[Brief]:
Every word of the listing must be returned. Retype it exactly.

[Data under study]:
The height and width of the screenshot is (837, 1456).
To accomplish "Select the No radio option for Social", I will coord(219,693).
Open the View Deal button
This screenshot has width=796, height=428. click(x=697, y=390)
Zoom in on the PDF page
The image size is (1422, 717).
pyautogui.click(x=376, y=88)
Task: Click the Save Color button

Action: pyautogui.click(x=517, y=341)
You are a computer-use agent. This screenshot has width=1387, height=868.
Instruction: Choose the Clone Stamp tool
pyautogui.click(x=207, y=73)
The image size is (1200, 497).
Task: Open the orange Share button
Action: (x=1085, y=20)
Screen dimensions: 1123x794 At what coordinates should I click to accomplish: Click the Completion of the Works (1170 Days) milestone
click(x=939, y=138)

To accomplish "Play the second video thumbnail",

[Reply to the exercise]:
The height and width of the screenshot is (837, 1456).
To accomplish "Select the No radio option for Social", I will coord(219,693).
Open the View Deal button
This screenshot has width=796, height=428. click(x=697, y=390)
Zoom in on the PDF page
The image size is (1422, 717).
pyautogui.click(x=376, y=88)
Task: Click the Save Color button

Action: pyautogui.click(x=517, y=341)
You are a computer-use agent. This screenshot has width=1387, height=868.
Instruction: Choose the Clone Stamp tool
pyautogui.click(x=207, y=73)
The image size is (1200, 497).
Task: Open the orange Share button
Action: (x=1085, y=20)
Screen dimensions: 1123x794 At what coordinates should I click to accomplish: Click the Completion of the Works (1170 Days) milestone
click(x=939, y=138)

To accomplish "Play the second video thumbnail",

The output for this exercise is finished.